Asabe also told me that none of them was compelled to get married, despite the threats with which Shekau had terrified us in videos. “Those who got married did so willingly,” she said. They were also not compelled to convert to Islam. However, they were under great pressure to do so. This included lashings with a koboko whip.
Another batch of 82 Chibok girls was freed by Boko Haram in May 2017. Again, Mustapha went to a pre-arranged meeting point to bring them back. “We originally negotiated for 83 girls, but one of them, Saraya Paul, backed out at the last minute,” he said. None of the 103 so far released by Boko Haram was married. Saraya had recently decided to get married and reportedly gave this as her excuse for wanting to stay behind.
Some activists, such as members of the Chibok community in Abuja, dismissed this information as propaganda – perhaps an attempt by the government to excuse their inability to bring back more girls. Days after the release of the 82 Chibok girls, Boko Haram released a video showing some of them wielding Kalashnikovs while staring into the camera and explaining to the world that they were happy where they were and did not want to return to their families, whom they described as infidels.
The video was not much of a surprise to members of the Chibok community, who had already interacted with the released girls. “They told me the names of at least five girls who did not want to come back home,” said Yana Galang, the leader of the association of parents of the missing Chibok girls, in a phone conversation with me. I also spoke with Philip Yama whose younger sister, Margaret, was among the 82 released. She told him of her efforts to distance herself from another Chibok girl with whom she had been close while they were in school, and who was becoming increasingly radicalised. That girl, Dorcas Yakubu, was featured in the Boko Haram video.
Nigerian psychologist, Fatima Akilu, is the founder of the Nigerian government’s deradicalisation programme for captured Boko Haram members. She is also the executive director of the Neem Foundation, a counter-extremism group. For the past five years, she has worked with members of Boko Haram, including their wives and children, as well as hundreds of women who were rescued from captivity.
According to her, any number of reasons could have led to some of the Chibok girls declining the opportunity to return home: they could have developed Stockholm syndrome; been ashamed of their experiences or they could have been afraid of what to expect on their return.

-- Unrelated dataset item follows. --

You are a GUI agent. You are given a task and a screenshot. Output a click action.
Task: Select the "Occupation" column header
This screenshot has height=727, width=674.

“Some of the marriages may be coerced,” she added. “So they are not making a voluntary choice to remain because you have now formed a bond and identification based on reasons that have nothing to do with choice. I don’t know how much free choice they have because no one but the terrorists has had access to the girls. We don’t know how much influence their husbands have in coercing them not to go back.”

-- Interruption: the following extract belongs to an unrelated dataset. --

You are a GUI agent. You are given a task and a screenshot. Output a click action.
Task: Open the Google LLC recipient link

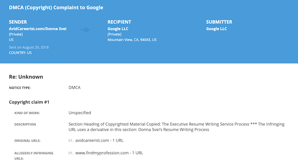point(118,29)
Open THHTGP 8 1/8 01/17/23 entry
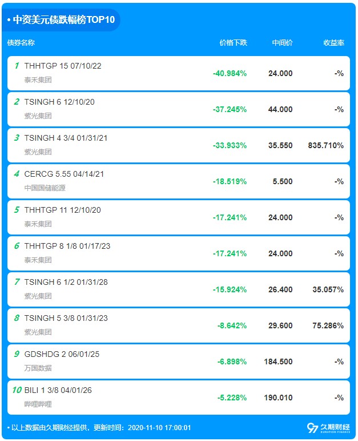 pos(67,246)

The women and girls who prefer to stay with Boko Haram are clearly in the minority. The majority had a gruesome time, awaiting day by day, their rescue and reunification with the families from whom they were brutally yanked. But, for a complete and accurate depiction of the Boko Haram insurgency, and the militants’ position on women and girls, it is worth taking into account each individual’s experience.